Nama P450 berawal dari penemuan pigment (P) microsomal liver pada lebih dari 400 tahun yang lalu, dimana pada saat disaturated dengan carbon monoksida menghasilkan puncak absorbsi pada 450 nm. Beberapa penulis menyebut P450 sebagai cytochrome P450 monooxygenase, MFO (mixed function oxidase), PSMOs (polysubstrate monooxygenase), microsomal oxidase dan hemoprotein thiolate (Feyereisen, 1999).

Fungsi Cythochrome P450 dan Kemungkinan Resistensi Hama  spp. Terhadap Insektisida

P450 dalam tubuh serangga termasuk famili CYP6. CYP menunjuk pada semua gen anggota dari superfamili P450 sedangkan 6 menunjuk pada jumlah famili. Terdapat juga singkatan seperti CYP4U2, U menunjuk pada subfamili sedangkan 2 menunjuk pada gen. Panda dan Khush (1995) menguraikan tiga karakteristik yang dimiliki oleh P450 dalam serangga yaitu mengkatalisa sejumlah reaksi oksidasi yang menghasilkan senyawa lebih polar sehingga lebih mudah dieksresi, bersifat nonspesifik sehingga mudah bereaksi dengan berbagai senyawa kimia dan membentuk allelokimia atau insektisida sintetik melalui induksi.

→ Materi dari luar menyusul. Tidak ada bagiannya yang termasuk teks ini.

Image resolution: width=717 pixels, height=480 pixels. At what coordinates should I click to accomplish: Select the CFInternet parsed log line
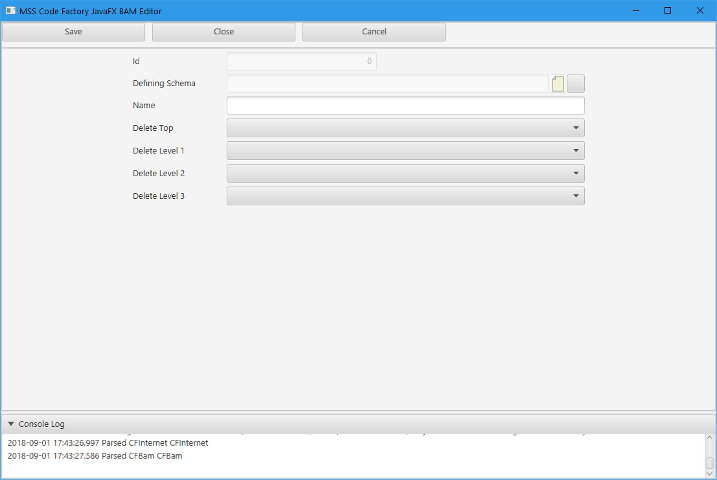coord(108,442)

P450 terdapat pada semua jaringan tubuh serangga (Feyereisen, 1999). Aktivitas P450 tertinggi terdapat pada usus tengah, lemak tubuh dan tabung malpigi (Hodgson, 1983). Terdapat variasi konsentrasi P450 disepanjang perkembangan serangga. Secara umum, total level P450 tidak terdeteksi dalam telur dan pupa, konsentrasinya berbeda-beda pada tiap instar larva dan level yang tinggi terdapat pada imago.

P450 dapat dikatakan berperan dalam resistensi serangga terhadap insektisida jika ekspresinya lebih tinggi pada strain resisten dibandingkan pada strain yang rentan. Scott et al. (1998) menguraikan dua kriteria yang mendemonstrasikan bahwa P450 berperan dalam resistensi: P450 harus menunjukkan usaha mendetoksifikasi senyawa pada strain yang resisten dan strain yang resisten harus memiliki kandungan P450 lebih besar atau protein yang dikode untuk semua strain yang resisten harus memiliki aktivitas katalitik yang lebih besar. Pada tahun 1970, beberapa peneliti mendemonstrasikan kandungan total P450 pada strain yang resisten lebih tinggi dari pada strain yang rentan (Hocgson, 1985).

Lalat rumah memiliki resistensi yang tinggi terhadap insektisida Cypermethrin (pyrethroid) setelah serangga tersebut diaplikasi dengan insektisida tersebut. Hasil penelitian menunjukkan terdapat jumlah besar gen untuk P450 (CYP6D1) yang terakumulasi dalam serangga resisten. Di dalam tubuh serangga terdapat multiplikasi P450 yang menghasilkan adanya peningkatan ekspresi P450 yang bertanggung jawab untuk metabolisme insektisida. Studi invitro menunjukkan bahwa detoksifikasi oleh p450 terhadap permethrin (Scott dan Georghiou, 1985), deltamethrin (Wheelock dan Scott, 1992) atau Cypermethrin (Zhang dan Scott, 1996) terjadi pada kecepatan hampir 10 kali lipat lebih tinggi pada serangga yang resisten daripada serangga rentan. Resistensi terhadap permethrin dapat ditekan dari 900 kali menjadi 32 kali dengan pemberian penghambat P450 yaitu piperonyl butoxide (PBO) (Scout et al., 1998). Hal yang sama dilakukan juga pada kecoak yang resisten terhadap insektisida fenvalerate.